22Une deuxième perspective, dite computationniste, prend en compte les représentations et considère la perception comme une suite de traitements d’information envisagées comme un processus d’interprétation. L’interprétation implique un processus ascendant qui renvoie à des caractéristiques sensorielles (les stimuli) et un processus descendant qui fait appel à des représentations [5] préexistantes [Neisser, 1976]. Pour relier ces deux processus et qu’il y ait émergence de sens, l’approche computationniste envisage le processus d’interprétation à travers trois étapes. La première est l’étape sensorielle ascendante qui renvoie à des tâches perceptives – détection, discrimination, reconnaissance, groupement automatique. La deuxième est l’étape figurative qui consiste à repérer des figures, parmi les groupements, ayant des propriétés structurales. Enfin, dans la dernière étape, le sujet identifie l’objet grâce à un processus d’appariement consistant à faire correspondre l’ensemble des caractéristiques structurales perçues avec une représentation préexistant dans sa mémoire. Les stimuli sont alors transformés en signaux pour l’individu qui les perçoit. Du point de vue décisionnel, cette approche correspond à l’hypothèse de rationalité utilisée par les économistes néoclassiques.

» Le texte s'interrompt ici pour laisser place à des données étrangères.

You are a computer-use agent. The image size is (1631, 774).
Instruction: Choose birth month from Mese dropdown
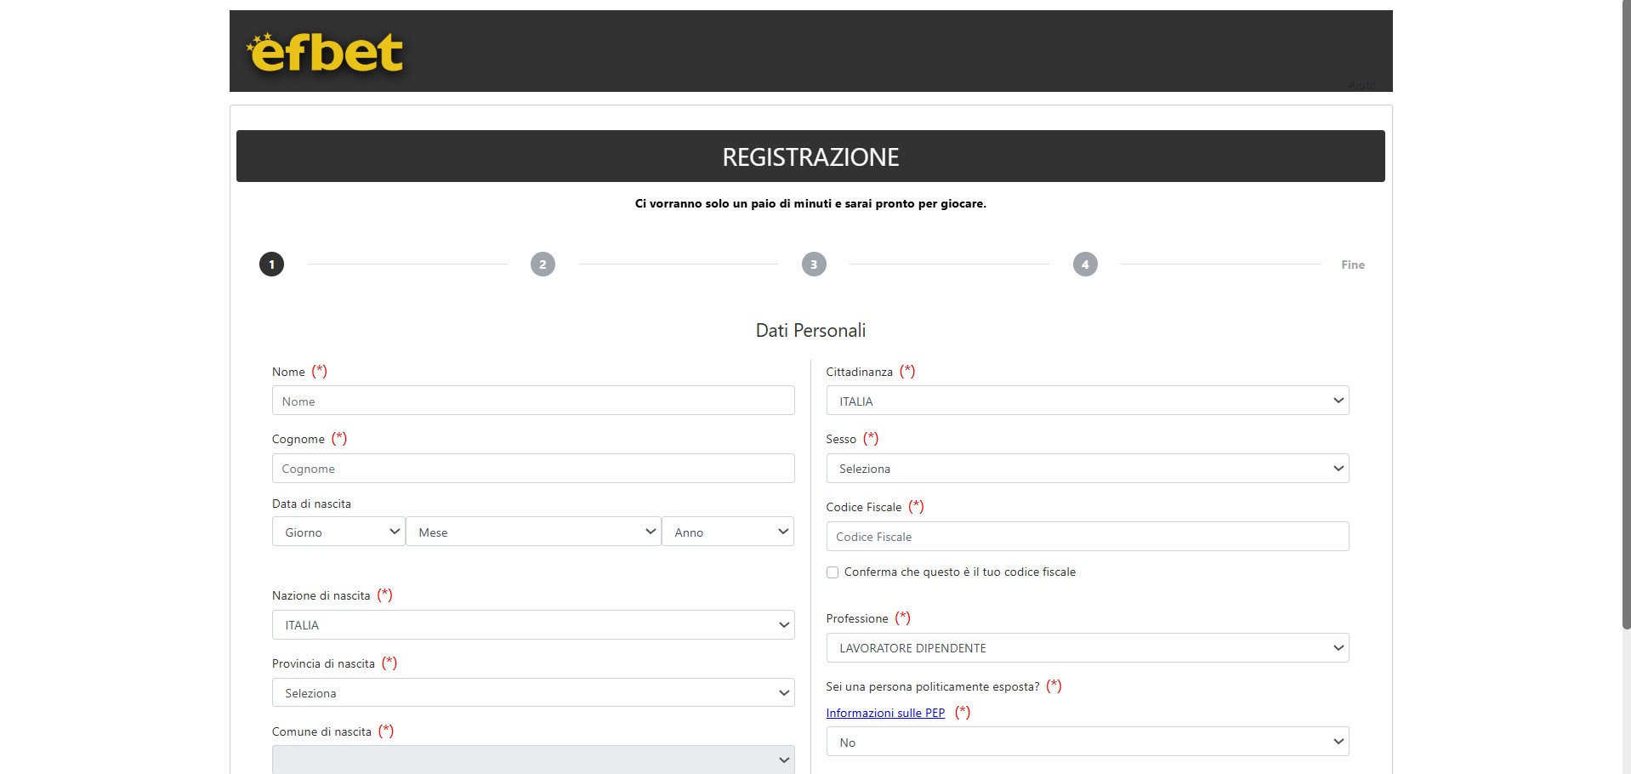coord(533,532)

23Assimiler le fonctionnement du cerveau humain à celui d’un ordinateur constitue la limite de cette approche et pose au moins deux problèmes [Jimenez, 1997]. Tout d’abord, un objet peut se présenter avec un très grand nombre de propriétés structurales du fait d’un environnement changeant – lumière, distance, angle, etc. –, ce qui implique une infinité de perceptions possibles d’un même objet par un seul individu et, a fortiori, par plusieurs [6]. D’autre part, chaque individu dispose de milliers de représentations et l’hypothèse computationniste d’appariement conduit à imaginer une vitesse de consultation des représentations incompatible avec les capacités réelles du système nerveux humain.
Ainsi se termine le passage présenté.